**YOUR GOAL:** Render the data from the start through the line containing "(x=285, y=56)" as a JSON list of strings, one string per line, with blank lines omitted.

**EXERCISE INPUT:**
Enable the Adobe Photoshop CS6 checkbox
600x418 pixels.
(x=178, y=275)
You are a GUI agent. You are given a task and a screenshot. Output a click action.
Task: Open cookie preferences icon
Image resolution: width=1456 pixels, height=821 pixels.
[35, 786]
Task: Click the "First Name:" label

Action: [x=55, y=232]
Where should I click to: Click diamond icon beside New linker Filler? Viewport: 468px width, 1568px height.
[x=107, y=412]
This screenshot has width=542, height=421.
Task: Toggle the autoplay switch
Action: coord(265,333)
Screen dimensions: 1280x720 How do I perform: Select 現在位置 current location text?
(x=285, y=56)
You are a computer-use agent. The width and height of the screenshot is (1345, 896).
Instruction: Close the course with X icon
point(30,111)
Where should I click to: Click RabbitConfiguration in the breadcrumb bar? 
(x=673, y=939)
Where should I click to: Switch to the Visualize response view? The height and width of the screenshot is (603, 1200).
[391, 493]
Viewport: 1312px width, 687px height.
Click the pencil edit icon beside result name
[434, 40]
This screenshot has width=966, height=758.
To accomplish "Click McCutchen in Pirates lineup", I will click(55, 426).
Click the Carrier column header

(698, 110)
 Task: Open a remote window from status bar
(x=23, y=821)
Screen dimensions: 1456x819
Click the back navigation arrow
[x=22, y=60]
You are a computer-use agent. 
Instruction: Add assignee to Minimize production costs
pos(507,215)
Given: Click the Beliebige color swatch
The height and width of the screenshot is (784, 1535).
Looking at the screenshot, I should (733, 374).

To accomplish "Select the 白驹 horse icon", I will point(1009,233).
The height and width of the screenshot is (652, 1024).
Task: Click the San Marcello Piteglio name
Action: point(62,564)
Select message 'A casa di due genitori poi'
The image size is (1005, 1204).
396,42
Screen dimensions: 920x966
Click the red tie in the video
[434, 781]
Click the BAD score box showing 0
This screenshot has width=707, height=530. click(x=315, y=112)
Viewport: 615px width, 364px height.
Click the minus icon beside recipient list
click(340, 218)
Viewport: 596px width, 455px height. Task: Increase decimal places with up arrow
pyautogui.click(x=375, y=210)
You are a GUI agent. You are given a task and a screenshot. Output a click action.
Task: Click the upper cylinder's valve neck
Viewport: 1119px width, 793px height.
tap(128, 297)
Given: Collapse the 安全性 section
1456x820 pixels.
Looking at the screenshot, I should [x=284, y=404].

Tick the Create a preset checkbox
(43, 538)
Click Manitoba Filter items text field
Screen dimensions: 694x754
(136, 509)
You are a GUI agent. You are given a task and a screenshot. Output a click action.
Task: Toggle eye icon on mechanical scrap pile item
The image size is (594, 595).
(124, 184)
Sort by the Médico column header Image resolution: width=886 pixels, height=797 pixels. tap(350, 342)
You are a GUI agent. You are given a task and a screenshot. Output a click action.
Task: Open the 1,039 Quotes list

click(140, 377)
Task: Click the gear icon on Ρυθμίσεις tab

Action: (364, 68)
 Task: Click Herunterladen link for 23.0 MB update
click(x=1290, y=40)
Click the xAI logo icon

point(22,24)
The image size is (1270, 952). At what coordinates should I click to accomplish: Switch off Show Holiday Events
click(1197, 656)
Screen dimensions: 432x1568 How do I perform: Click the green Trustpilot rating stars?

**RESULT:**
[
  "Enable the Adobe Photoshop CS6 checkbox",
  "600x418 pixels.",
  "(x=178, y=275)",
  "You are a GUI agent. You are given a task and a screenshot. Output a click action.",
  "Task: Open cookie preferences icon",
  "Image resolution: width=1456 pixels, height=821 pixels.",
  "[35, 786]",
  "Task: Click the \"First Name:\" label",
  "Action: [x=55, y=232]",
  "Where should I click to: Click diamond icon beside New linker Filler? Viewport: 468px width, 1568px height.",
  "[x=107, y=412]",
  "This screenshot has width=542, height=421.",
  "Task: Toggle the autoplay switch",
  "Action: coord(265,333)",
  "Screen dimensions: 1280x720 How do I perform: Select 現在位置 current location text?",
  "(x=285, y=56)"
]